Introduction: Family Health Histories (FHH) have been endorsed by the surgeon general as a powerful yet underutilized tool for identifying individuals at risk for complex chronic diseases such as diabetes, heart disease, and cancer. FHH tools provide a mechanism for increasing communication about disease history and motivating behavior change to reduce disease risk. A critical gap in translation efforts includes a lack of research that adapts and evaluates tools for low-income, minority populations who experience disparities in chronic disease. Methods: This study is a formative mixed-methods evaluation of an evidence-based FHH intervention called “Families SHARE” among African Americans residing in low-income neighborhoods. Participants (N = 51) completed assessments before and 6 weeks after receiving the intervention, including surveys and focus groups. We evaluated (a) their use, understanding, and perceived value of the tool; (b) if the intervention led to increased intentions to adopt disease risk-reducing behaviors among those with heightened disease risk, given their FHH; and (c) acceptability of and recommendations for the tool. Results: The quantitative and qualitative data indicated that this population valued and used the tool, and it prompted communication about FHH with family, friends, and others. Receipt of the intervention resulted in mixed accuracy of their perceived disease risk, and it did not shift intentions to change health behaviors. Qualitative data provide insights for future iterations of the Families SHARE tool.
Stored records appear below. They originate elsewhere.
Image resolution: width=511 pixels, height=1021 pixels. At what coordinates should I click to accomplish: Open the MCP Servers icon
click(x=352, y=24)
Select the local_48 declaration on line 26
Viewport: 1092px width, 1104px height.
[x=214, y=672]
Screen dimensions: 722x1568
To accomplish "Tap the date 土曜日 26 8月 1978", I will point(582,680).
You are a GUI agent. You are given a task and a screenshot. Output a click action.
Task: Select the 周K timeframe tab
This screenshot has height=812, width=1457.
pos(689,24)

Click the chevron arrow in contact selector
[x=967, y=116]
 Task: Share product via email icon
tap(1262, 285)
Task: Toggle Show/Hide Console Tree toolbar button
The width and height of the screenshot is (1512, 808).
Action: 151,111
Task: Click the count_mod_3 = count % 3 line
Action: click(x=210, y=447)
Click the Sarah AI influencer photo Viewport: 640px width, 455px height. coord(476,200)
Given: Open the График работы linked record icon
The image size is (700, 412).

Conclusion: Families SHARE is an engaging FHH tool that can be further tailored to optimize its value and benefits for low-income African Americans.
Public Health Genomics


中文翻译:

低收入非洲裔美国人家庭共享疾病风险工具的形成性评估

简介:家庭健康史 (FHH) 已被外科医生认可为一种强大但未被充分利用的工具,可用于识别有患糖尿病、心脏病和癌症等复杂慢性疾病风险的个体。FHH 工具提供了一种机制,可以增加有关疾病史的交流和激励行为改变以降低疾病风险。翻译工作的一个关键差距包括缺乏研究来调整和评估针对慢性病差异的低收入少数民族人口的工具。方法:本研究是对居住在低收入社区的非裔美国人中称为“家庭共享”的基于证据的 FHH 干预的形成性混合方法评估。参与者( N= 51) 在接受干预之前和之后 6 周完成评估,包括调查和焦点小组。我们评估了 (a) 他们对该工具的使用、理解和感知价值;(b) 考虑到他们的 FHH,如果干预措施导致疾病风险较高的人更愿意采取降低疾病风险的行为;(c) 该工具的可接受性和建议。结果:定量和定性数据表明,该人群重视和使用该工具,并促进与家人、朋友和其他人就 FHH 进行交流。接受干预导致他们感知的疾病风险的准确性参差不齐,并且没有改变改变健康行为的意图。定性数据为 Families SHARE 工具的未来迭代提供了见解。结论: Families SHARE 是一种引人入胜的 FHH 工具,可以进一步定制以优化其对低收入非裔美国人的价值和利益。